Trump’s War on Journalism
But Trump’s strategy is pretty clear: By branding reporters as liars, he apparently hopes to discredit, disrupt or bully into silence anyone who challenges his version of reality. By undermining trust in news organizations and delegitimizing journalism and muddling the facts so that Americans no longer know who to believe, he can deny and distract and help push his administration’s far-fetched storyline.
It’s a cynical strategy, with some creepy overtones. For instance, when he calls journalists “enemies of the people,” Trump (whether he knows it or not) echoes Josef Stalin and other despots.
But it’s an effective strategy. Such attacks are politically expedient at a moment when trust in the news media is as low as it’s ever been, according to Gallup. And they’re especially resonant with Trump’s supporters, many of whom see journalists as part of the swamp that needs to be drained.
Conspiracy Theorist in Chief
Most people know by now that the new president of the United States trafficks in untruths and half-truths, and that his word cannot be taken at face value.
Even more troubling, though, is that much of his misinformation is of the creepiest kind. Implausible conspiracy theories from fly-by-night websites; unsubstantiated speculations from supermarket tabloids. Bigoted stories he may have simply made up; stuff he heard on TV talk shows.
This is pathetic, but it’s also alarming. If Trump feels free to take to Twitter to make wild, paranoid, unsubstantiated accusations against his predecessor, why should the nation believe what he says about a North Korean missile test, Russian troop movements in Europe or a natural disaster in the United States?
California Fights Back
Trump had already alienated many state voters with his plans to build a costly and unnecessary border wall, revoke the health insurance of millions of low-income people and gut climate-change policies. Now, he was taking on California itself, a state in which more than one out of 10 Americans live, and which sends more than $350 billion to Washington each year in federal taxes (and gets substantially less than that back). A state with strong progressive values that it will not happily see undermined.
To express their dissatisfaction, hundreds of thousands of people gathered at rallies in the state’s major cities. One man’s quixotic California secession campaign became a cause célèbre. And California’s political leaders vowed to fight back.

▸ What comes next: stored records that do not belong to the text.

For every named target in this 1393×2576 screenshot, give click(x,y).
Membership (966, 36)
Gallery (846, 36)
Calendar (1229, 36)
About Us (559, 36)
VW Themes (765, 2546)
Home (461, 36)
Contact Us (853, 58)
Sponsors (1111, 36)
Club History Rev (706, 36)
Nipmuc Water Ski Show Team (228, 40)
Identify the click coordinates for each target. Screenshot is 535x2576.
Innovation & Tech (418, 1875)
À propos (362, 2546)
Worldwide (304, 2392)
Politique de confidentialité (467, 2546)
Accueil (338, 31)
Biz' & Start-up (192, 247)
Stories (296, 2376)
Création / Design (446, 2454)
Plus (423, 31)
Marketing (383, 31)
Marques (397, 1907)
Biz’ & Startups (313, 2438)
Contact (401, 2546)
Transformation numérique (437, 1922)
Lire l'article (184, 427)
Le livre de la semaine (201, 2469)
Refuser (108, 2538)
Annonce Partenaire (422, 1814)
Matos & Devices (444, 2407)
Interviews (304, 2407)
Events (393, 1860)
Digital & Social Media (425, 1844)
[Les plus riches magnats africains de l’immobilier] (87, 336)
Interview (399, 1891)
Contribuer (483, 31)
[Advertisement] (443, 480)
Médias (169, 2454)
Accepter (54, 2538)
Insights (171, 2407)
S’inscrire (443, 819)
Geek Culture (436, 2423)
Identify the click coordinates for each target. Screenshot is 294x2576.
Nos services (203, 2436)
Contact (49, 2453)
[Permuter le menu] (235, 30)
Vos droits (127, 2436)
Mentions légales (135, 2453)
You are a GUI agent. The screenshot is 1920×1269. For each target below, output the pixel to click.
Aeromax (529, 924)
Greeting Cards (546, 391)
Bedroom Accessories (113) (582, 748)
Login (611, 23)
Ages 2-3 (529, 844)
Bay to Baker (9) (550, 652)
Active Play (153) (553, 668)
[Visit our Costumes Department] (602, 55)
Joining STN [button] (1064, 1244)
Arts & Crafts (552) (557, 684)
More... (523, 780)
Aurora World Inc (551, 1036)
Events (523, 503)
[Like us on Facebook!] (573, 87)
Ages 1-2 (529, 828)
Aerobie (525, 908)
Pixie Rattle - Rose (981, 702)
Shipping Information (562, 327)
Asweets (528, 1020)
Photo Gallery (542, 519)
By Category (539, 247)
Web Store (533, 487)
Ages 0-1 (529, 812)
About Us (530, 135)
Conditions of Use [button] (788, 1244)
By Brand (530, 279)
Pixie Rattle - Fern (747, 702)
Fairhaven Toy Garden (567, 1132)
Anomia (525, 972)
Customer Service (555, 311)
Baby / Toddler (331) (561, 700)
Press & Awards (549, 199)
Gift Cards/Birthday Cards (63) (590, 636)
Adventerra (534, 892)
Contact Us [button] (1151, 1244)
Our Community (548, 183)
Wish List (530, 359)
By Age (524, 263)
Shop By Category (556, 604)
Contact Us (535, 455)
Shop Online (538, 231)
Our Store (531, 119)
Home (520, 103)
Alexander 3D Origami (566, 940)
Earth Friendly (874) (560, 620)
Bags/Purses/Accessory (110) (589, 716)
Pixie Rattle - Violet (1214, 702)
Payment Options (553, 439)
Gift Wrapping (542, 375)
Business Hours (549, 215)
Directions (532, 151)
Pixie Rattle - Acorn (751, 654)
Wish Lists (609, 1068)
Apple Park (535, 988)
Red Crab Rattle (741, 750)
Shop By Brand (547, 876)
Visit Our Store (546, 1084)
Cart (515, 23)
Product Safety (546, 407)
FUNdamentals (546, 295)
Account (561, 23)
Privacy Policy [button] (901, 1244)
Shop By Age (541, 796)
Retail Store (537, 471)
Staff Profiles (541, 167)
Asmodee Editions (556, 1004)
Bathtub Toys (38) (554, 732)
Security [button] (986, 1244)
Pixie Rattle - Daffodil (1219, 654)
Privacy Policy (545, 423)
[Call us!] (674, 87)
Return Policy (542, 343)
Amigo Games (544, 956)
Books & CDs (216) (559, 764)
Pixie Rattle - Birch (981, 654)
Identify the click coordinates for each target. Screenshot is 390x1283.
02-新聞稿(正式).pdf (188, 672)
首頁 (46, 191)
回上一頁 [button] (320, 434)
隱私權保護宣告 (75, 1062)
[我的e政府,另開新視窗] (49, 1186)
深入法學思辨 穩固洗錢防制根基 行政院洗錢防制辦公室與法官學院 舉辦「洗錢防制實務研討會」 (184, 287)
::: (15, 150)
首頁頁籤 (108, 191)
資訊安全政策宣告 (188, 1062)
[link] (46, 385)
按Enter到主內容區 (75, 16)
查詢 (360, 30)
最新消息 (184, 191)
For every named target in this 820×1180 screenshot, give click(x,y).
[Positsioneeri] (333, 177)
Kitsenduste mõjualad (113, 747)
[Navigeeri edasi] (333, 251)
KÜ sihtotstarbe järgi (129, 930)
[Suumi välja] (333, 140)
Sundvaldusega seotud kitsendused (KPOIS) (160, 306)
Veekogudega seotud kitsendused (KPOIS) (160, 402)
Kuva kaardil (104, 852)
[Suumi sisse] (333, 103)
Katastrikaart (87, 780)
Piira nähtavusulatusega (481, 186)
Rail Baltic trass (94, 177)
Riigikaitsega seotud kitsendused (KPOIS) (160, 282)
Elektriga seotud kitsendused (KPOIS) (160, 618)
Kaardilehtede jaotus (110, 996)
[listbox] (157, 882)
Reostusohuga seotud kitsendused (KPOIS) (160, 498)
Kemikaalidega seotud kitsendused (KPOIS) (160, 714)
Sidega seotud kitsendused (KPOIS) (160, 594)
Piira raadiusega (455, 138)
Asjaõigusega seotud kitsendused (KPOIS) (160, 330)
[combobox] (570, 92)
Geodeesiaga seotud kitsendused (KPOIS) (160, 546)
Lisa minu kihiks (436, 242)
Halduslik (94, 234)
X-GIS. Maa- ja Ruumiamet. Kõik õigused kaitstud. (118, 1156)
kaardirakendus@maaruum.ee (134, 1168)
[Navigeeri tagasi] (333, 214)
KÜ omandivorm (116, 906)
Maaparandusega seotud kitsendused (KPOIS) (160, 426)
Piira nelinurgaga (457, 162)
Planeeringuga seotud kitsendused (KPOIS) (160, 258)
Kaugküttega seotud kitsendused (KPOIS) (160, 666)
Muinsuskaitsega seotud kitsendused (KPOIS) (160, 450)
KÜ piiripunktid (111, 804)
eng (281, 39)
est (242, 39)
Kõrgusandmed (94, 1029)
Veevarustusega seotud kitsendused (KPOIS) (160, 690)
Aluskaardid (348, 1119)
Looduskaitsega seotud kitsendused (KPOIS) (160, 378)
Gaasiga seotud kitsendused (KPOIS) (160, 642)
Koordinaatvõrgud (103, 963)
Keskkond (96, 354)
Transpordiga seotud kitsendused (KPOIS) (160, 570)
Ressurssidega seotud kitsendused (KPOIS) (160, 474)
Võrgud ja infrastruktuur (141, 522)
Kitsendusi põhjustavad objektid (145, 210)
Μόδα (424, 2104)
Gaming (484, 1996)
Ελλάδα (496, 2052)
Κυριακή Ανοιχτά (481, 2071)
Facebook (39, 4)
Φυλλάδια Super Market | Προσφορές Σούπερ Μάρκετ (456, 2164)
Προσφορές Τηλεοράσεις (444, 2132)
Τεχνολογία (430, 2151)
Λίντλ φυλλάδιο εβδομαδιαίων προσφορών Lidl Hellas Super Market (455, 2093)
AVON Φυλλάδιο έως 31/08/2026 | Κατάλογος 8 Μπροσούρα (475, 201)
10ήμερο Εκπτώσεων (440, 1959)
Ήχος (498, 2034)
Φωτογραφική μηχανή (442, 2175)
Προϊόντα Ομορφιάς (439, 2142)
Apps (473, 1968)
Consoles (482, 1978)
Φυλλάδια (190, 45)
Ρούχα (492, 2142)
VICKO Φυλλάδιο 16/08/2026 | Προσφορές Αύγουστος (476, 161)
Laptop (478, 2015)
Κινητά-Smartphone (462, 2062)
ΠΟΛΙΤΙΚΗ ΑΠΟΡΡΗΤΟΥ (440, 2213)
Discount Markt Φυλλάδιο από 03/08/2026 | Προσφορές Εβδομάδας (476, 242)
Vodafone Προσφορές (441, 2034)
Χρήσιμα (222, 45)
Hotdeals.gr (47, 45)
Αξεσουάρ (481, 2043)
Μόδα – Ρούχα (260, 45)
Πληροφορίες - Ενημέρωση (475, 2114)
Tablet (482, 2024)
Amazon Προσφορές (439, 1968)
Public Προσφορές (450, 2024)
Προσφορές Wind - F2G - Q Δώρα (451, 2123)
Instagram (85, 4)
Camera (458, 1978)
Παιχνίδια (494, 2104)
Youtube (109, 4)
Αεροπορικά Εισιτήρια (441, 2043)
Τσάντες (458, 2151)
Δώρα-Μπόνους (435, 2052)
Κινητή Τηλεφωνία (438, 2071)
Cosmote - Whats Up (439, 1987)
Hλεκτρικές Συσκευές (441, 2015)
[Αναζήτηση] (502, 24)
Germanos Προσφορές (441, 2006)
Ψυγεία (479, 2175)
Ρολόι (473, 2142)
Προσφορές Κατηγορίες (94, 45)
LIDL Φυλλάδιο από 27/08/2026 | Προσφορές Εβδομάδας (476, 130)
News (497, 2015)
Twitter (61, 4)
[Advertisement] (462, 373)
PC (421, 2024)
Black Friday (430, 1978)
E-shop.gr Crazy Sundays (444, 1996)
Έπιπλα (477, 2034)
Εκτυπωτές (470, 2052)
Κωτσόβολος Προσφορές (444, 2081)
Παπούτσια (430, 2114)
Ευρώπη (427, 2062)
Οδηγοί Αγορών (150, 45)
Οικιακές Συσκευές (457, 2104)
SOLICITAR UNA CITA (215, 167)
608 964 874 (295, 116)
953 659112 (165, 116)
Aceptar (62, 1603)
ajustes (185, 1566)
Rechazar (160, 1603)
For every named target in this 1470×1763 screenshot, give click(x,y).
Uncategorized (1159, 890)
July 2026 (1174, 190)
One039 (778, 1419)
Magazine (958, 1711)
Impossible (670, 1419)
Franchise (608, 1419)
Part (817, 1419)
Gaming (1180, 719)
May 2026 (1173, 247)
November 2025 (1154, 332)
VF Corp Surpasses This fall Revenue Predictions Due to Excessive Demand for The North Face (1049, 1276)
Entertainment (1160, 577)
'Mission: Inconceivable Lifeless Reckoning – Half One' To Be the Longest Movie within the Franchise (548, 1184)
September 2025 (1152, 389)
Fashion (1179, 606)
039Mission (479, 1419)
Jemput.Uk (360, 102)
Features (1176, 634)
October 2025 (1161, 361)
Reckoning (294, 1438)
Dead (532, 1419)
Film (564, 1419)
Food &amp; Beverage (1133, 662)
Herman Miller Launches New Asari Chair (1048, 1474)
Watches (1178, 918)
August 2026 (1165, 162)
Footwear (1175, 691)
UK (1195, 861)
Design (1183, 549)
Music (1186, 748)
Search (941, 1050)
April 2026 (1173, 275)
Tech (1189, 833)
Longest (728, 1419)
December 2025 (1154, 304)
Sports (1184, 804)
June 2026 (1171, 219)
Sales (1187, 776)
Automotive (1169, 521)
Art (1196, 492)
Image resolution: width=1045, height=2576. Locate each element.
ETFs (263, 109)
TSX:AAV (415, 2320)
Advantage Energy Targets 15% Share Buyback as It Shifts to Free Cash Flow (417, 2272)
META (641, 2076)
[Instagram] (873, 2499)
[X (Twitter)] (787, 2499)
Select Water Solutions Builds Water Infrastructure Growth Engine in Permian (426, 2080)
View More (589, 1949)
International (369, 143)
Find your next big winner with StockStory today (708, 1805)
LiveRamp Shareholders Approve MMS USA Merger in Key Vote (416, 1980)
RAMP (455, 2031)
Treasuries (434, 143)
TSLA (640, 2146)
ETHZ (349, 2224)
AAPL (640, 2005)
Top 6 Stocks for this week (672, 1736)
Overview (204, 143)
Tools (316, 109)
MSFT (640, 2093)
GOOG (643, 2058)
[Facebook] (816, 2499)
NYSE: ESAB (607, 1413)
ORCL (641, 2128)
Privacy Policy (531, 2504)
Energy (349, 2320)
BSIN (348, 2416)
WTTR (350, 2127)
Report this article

Gov. Jerry Brown grumbled that if Trump cut climate data-gathering efforts, California would launch its “own damn satellite.” Legislators put former U.S. Atty. Gen Eric Holder on a hefty retainer to help challenge Trump’s initiatives in court even before he’d announced any. They filed a mountain of bills reacting to an array of reprehensible policies that the new president was thought to be considering. “We’re going to do what we need to do to protect the people of California,” said state Atty. Gen. Xavier Becerra.